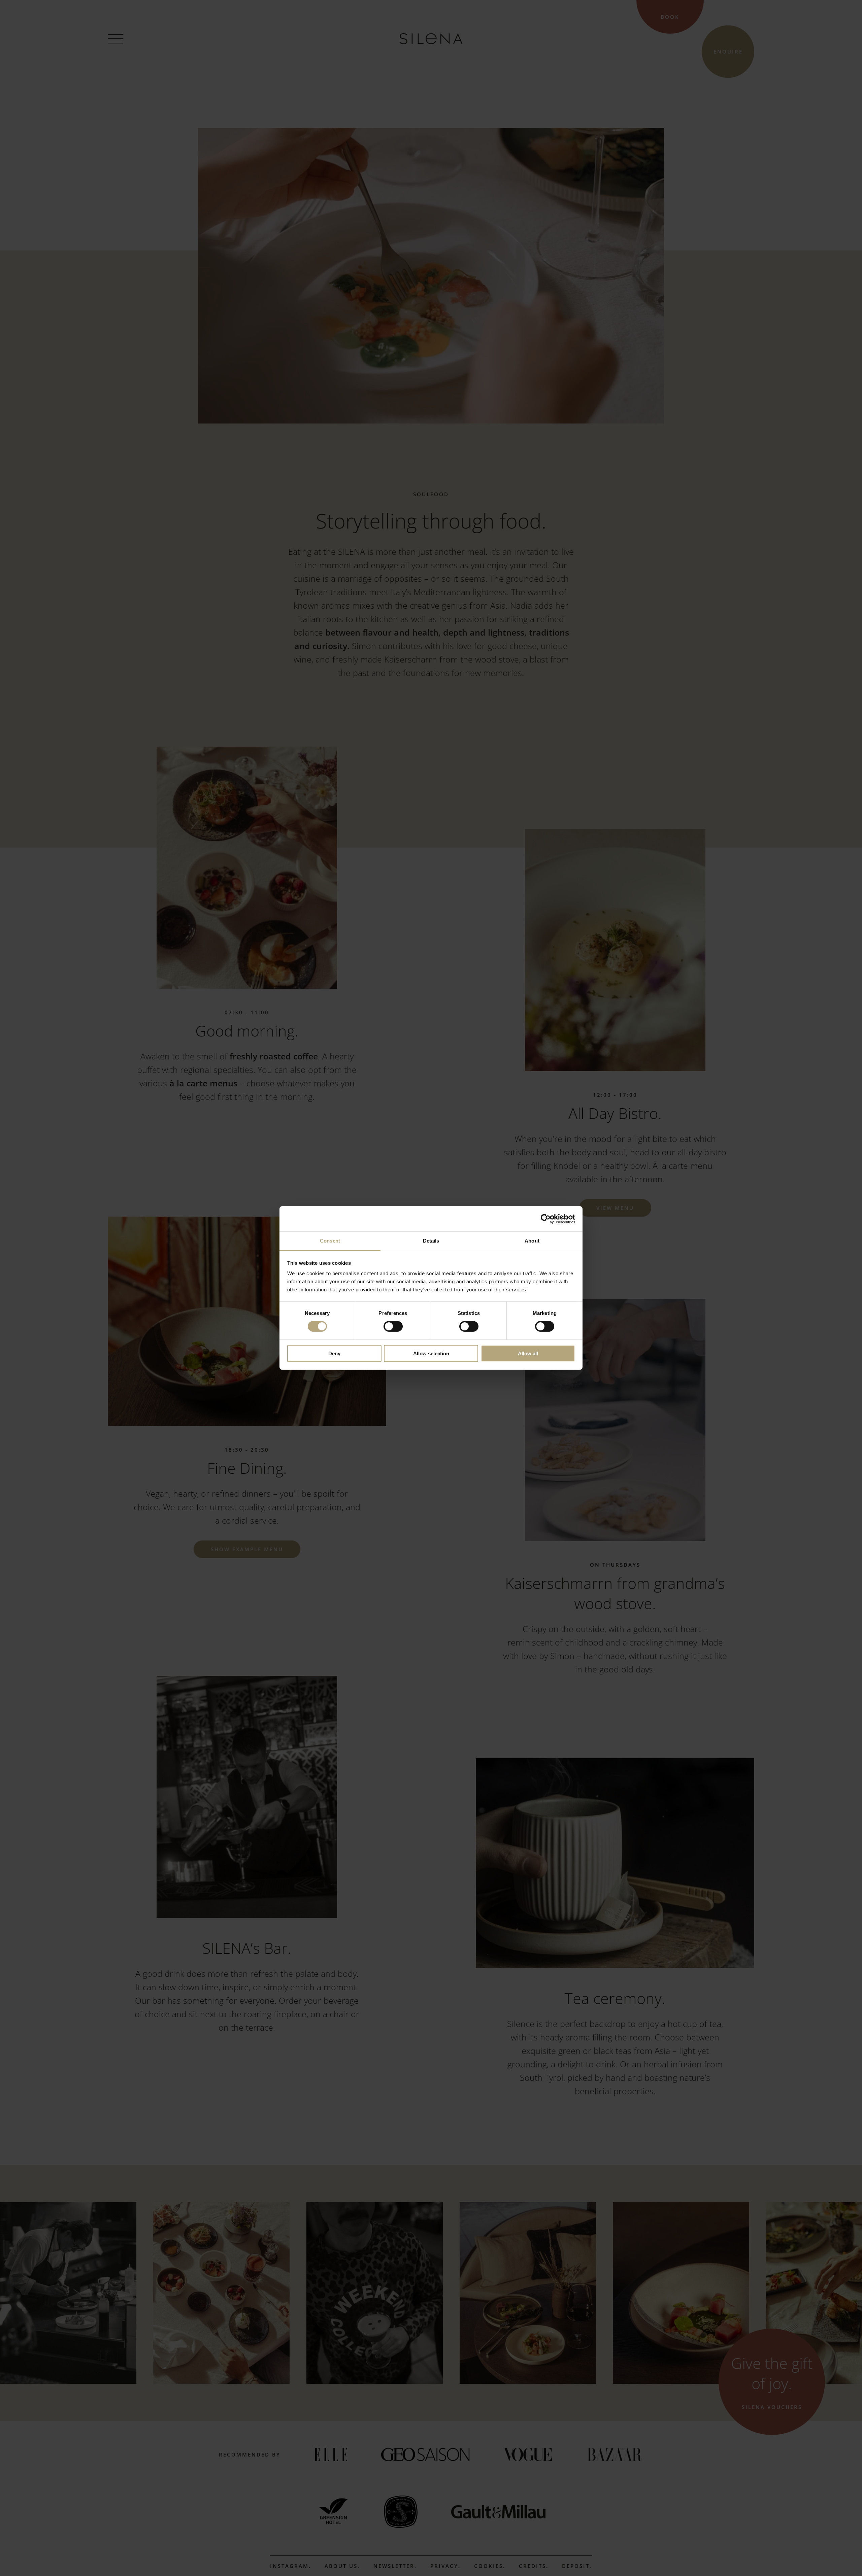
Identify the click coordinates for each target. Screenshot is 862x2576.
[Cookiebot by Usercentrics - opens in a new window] (545, 1219)
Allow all (528, 1353)
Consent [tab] (330, 1241)
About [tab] (532, 1241)
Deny (334, 1353)
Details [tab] (431, 1241)
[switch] (393, 1326)
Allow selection (431, 1353)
──────
- What is needed -
Your reply should hold every line above exactly as written and none of the pictures.

- Exercise answer -
Identify the click coordinates for each target. Screenshot is 862x2576.
[Cookiebot by Usercentrics - opens in a new window] (545, 1219)
Allow all (528, 1353)
Consent [tab] (330, 1241)
About [tab] (532, 1241)
Deny (334, 1353)
Details [tab] (431, 1241)
[switch] (393, 1326)
Allow selection (431, 1353)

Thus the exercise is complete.